피파 한 줄 정리: 픽셀 1024×1024×3은 3M values야. 모델이 그걸 직접 만들면 너무 비싸고 의미도 안 잡혀. 그래서 VAE로 65K짜리 latent로 압축한 다음 거기서 작업해 — 48배 효율.
Here's an obvious question: if we want to generate images, why not just have the model output pixel values directly — red, green, blue for every dot on the screen? The answer is the same reason you don't write a novel letter-by-letter without thinking about words and sentences first: the raw representation is too low-level, too redundant, and too expensive to work with.
Let's make this concrete with numbers.
The Scale Problem
A 1024×1024 image has 1,048,576 pixels. Each pixel has 3 color channels (RGB). That's 3,145,728 individual values the model would need to generate — and they're not independent. Adjacent pixels are usually similar (that's why images look smooth, not random). There's massive redundancy.
Raw Pixel Space: Latent Space:
1024 × 1024 × 3 = 3,145,728 128 × 128 × 4 = 65,536 values
values to generate (48× smaller!)
🟥🟧🟨🟩🟦🟪🟥🟧🟨🟩... ◼️◼️◼️◼️
🟥🟧🟨🟩🟦🟪🟥🟧🟨🟩... ◼️◼️◼️◼️
🟥🟧🟨🟩🟦🟪🟥🟧🟨🟩... ◼️◼️◼️◼️
(massive, redundant) (compact, meaningful)
Enter Latent Space
Instead of working with raw pixels, modern models use a Variational Autoencoder (VAE) to compress images into a much smaller "latent" representation. Think of it as a ZIP file for images, but smarter — it doesn't just compress data, it compresses meaning.
Here's how it works:
- Encoder: Takes a full-resolution image (say 512×512×3) and compresses it to a small latent tensor (say 64×64×4). This captures the image's essential structure — shapes, colors, composition, style — while discarding redundant pixel-level detail.
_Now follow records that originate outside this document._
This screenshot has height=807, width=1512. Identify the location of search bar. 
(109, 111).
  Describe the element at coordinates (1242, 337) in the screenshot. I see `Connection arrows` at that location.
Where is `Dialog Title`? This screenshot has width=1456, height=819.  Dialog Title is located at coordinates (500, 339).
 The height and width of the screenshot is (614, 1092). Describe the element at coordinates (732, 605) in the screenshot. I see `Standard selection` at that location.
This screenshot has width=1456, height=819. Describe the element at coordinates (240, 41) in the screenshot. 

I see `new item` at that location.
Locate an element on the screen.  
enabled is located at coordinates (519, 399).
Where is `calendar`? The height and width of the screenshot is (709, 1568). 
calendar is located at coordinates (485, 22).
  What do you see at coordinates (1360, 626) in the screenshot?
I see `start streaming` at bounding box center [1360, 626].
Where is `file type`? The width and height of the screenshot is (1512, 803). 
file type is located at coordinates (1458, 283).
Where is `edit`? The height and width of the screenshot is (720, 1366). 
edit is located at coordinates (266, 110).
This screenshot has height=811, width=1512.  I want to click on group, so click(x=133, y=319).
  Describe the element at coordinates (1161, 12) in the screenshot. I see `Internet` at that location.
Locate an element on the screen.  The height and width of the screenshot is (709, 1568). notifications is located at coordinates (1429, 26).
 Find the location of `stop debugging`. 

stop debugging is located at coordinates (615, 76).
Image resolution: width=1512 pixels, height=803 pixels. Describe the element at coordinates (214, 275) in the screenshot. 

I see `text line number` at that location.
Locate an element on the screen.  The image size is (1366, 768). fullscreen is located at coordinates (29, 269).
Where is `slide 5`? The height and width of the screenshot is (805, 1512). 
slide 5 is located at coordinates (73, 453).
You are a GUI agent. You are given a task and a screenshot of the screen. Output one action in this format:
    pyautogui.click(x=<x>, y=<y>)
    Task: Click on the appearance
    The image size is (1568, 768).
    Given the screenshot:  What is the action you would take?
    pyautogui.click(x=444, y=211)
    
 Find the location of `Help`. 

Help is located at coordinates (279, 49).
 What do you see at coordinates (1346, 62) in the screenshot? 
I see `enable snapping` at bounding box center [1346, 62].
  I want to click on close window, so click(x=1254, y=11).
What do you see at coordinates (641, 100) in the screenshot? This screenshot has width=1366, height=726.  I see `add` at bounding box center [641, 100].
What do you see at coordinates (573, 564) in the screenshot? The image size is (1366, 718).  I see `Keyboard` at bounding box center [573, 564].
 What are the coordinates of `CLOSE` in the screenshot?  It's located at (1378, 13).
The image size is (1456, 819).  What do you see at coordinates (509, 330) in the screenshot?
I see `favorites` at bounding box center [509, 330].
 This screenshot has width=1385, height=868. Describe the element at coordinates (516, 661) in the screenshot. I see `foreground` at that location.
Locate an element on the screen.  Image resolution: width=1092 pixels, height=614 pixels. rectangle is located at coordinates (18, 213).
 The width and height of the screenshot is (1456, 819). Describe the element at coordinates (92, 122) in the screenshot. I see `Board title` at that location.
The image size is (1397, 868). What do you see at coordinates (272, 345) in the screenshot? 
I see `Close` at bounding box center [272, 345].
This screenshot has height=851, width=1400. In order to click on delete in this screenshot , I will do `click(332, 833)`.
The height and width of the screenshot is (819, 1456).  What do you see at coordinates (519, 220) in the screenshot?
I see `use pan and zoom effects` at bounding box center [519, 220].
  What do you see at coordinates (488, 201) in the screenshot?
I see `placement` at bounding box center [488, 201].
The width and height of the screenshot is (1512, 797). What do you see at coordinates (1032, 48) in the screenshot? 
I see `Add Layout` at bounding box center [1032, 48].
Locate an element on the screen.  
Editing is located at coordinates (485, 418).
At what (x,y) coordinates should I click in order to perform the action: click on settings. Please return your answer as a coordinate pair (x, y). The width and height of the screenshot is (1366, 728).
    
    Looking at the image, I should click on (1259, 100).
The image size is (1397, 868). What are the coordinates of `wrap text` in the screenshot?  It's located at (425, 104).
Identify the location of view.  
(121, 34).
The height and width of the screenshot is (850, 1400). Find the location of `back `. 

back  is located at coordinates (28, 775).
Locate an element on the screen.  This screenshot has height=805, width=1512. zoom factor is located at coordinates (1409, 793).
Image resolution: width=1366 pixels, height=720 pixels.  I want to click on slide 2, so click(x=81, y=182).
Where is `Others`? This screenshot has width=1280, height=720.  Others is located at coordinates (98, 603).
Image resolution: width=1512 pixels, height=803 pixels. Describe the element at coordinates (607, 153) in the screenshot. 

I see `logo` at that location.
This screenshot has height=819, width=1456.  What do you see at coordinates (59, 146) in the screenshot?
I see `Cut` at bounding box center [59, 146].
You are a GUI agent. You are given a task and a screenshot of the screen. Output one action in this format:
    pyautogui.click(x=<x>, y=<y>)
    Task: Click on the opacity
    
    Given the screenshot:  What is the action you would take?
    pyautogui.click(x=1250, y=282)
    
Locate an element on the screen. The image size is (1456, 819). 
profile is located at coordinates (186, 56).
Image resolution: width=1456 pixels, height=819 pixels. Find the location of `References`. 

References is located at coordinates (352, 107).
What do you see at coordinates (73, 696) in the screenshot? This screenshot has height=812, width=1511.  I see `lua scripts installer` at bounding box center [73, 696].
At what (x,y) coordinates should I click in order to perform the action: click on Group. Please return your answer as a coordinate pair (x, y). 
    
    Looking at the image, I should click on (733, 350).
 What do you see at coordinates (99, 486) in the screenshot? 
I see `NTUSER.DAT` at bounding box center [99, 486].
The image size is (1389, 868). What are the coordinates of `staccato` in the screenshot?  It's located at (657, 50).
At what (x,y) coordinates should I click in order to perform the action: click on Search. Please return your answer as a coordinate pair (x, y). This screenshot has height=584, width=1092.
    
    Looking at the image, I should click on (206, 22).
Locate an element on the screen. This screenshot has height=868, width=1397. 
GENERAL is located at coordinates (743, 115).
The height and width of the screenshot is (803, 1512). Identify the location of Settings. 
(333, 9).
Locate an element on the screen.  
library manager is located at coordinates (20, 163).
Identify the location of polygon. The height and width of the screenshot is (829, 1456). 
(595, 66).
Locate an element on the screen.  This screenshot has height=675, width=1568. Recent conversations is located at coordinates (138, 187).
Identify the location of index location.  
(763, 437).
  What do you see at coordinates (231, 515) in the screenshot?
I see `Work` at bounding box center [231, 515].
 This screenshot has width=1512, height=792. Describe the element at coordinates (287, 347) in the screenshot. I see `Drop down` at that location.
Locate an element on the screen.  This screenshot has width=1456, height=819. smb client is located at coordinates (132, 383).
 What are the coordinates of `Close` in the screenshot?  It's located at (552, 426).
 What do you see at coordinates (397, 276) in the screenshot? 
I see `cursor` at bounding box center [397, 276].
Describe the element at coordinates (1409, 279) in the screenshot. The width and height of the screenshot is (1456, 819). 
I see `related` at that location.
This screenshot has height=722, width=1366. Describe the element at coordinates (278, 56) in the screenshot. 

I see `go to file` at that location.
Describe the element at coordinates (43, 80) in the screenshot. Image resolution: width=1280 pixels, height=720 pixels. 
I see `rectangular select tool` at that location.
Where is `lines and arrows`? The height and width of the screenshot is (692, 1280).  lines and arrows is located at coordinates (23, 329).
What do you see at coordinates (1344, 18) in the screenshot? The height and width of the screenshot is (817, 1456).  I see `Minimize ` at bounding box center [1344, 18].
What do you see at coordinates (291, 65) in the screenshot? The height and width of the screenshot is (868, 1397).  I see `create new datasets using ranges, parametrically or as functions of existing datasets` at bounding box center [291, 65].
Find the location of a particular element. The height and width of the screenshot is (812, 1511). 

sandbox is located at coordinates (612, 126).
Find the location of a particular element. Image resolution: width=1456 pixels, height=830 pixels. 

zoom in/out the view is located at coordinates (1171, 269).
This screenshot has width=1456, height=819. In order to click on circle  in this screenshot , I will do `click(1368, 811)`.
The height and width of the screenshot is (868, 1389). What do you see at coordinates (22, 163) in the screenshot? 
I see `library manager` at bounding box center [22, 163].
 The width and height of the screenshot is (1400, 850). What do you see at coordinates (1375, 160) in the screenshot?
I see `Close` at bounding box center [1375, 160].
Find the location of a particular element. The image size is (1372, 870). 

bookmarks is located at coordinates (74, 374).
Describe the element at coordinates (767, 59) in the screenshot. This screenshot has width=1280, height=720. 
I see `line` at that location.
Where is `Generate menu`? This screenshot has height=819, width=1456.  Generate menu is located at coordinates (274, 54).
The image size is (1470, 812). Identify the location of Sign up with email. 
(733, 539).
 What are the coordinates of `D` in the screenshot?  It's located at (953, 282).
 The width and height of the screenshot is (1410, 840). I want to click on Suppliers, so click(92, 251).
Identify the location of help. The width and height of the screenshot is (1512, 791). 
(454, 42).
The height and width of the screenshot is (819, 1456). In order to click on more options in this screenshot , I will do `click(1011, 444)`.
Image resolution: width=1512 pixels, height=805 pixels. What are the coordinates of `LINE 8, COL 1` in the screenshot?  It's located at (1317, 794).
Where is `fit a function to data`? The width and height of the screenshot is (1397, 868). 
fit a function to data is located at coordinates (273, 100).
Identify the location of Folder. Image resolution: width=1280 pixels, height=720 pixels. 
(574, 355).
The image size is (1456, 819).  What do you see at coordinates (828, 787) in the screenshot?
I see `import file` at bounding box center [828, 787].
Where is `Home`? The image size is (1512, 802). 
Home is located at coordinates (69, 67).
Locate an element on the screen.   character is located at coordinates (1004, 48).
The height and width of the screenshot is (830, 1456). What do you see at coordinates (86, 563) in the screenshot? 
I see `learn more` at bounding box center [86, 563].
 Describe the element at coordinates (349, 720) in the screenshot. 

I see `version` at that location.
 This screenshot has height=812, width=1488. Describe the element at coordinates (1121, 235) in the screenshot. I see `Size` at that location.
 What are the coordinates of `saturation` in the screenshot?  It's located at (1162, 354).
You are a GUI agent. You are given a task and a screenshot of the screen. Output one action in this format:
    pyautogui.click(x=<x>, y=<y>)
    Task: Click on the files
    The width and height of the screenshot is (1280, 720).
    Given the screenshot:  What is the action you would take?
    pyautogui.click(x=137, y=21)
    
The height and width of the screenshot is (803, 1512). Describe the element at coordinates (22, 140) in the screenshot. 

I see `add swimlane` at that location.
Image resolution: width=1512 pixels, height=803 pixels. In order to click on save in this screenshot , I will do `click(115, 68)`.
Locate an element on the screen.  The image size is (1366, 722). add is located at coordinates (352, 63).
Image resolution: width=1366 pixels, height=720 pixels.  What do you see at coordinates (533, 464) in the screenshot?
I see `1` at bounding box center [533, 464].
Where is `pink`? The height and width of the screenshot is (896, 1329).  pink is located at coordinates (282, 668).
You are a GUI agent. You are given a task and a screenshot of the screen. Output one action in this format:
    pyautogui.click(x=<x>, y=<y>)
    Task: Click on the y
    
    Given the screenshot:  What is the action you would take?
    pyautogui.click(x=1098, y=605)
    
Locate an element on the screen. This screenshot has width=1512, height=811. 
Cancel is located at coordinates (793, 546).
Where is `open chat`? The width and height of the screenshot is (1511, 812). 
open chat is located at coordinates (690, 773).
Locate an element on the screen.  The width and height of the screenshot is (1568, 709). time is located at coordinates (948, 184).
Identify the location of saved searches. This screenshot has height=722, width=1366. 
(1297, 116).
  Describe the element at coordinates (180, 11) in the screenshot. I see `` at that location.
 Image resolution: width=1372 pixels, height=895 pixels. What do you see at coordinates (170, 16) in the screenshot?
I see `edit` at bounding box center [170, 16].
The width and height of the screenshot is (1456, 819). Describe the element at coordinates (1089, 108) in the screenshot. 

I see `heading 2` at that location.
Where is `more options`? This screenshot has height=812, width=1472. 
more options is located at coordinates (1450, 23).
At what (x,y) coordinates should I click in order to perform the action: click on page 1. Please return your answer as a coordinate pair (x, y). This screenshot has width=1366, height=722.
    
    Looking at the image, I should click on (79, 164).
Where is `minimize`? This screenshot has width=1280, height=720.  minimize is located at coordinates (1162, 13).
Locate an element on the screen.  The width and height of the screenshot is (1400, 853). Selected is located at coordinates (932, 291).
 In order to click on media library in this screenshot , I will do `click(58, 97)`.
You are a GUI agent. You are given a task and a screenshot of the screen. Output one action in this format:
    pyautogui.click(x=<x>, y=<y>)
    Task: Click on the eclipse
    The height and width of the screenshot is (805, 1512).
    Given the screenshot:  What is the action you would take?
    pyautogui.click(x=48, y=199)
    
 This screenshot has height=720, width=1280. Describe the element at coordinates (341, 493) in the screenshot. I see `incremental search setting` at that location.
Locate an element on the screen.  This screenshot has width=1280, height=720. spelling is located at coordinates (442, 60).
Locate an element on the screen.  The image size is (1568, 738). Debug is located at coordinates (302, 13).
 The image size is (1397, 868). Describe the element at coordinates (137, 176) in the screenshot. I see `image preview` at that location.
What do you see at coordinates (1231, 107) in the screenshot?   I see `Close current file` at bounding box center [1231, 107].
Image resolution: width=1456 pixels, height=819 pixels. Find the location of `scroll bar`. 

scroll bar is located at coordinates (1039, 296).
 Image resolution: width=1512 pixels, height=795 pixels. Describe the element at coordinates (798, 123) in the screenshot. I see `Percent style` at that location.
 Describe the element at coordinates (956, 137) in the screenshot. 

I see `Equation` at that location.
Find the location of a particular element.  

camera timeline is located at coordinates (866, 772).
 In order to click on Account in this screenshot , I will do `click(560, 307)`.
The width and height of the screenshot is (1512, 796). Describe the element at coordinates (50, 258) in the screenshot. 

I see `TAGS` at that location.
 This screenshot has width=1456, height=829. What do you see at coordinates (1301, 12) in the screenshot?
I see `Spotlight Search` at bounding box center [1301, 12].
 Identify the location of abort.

- Diffusion model: Operates entirely in this compact latent space. All the denoising, generation, and conditioning happen here.
- Decoder: Takes the final clean latent and "unzips" it back to full-resolution pixels.
Training: Image ──▶ [Encoder] ──▶ Latent ──▶ [Decoder] ──▶ Reconstructed Image
📦 compress 📦 expand
Generation: Noise ──▶ [Diffusion in Latent Space] ──▶ Clean Latent ──▶ [Decoder] ──▶ Image
🎲 🌀 denoise 📦 expand 🖼️
Why This Is Brilliant
Working in latent space gives three huge advantages:
- Speed: Operating on 65K values instead of 3M means ~48× less computation per step. This is why you can generate images in seconds instead of hours.
- Meaning: Latent representations capture semantic structure (object shape, composition, style) rather than pixel-level noise. This means the diffusion model can make "meaningful" changes at each step rather than adjusting individual dots.
- Quality: By separating "understanding image structure" (the VAE's job) from "generating image content" (the diffusion model's job), each component can be optimized independently.
- Models work in compressed "latent space" instead of raw pixels — it's ~48× more efficient.
- A VAE encoder compresses images into latents; a VAE decoder expands latents back to pixels.
- Latent space captures meaningful image structure, not redundant pixel values.
- This architecture (called Latent Diffusion) is the foundation of Stable Diffusion, FLUX, and most modern image generators.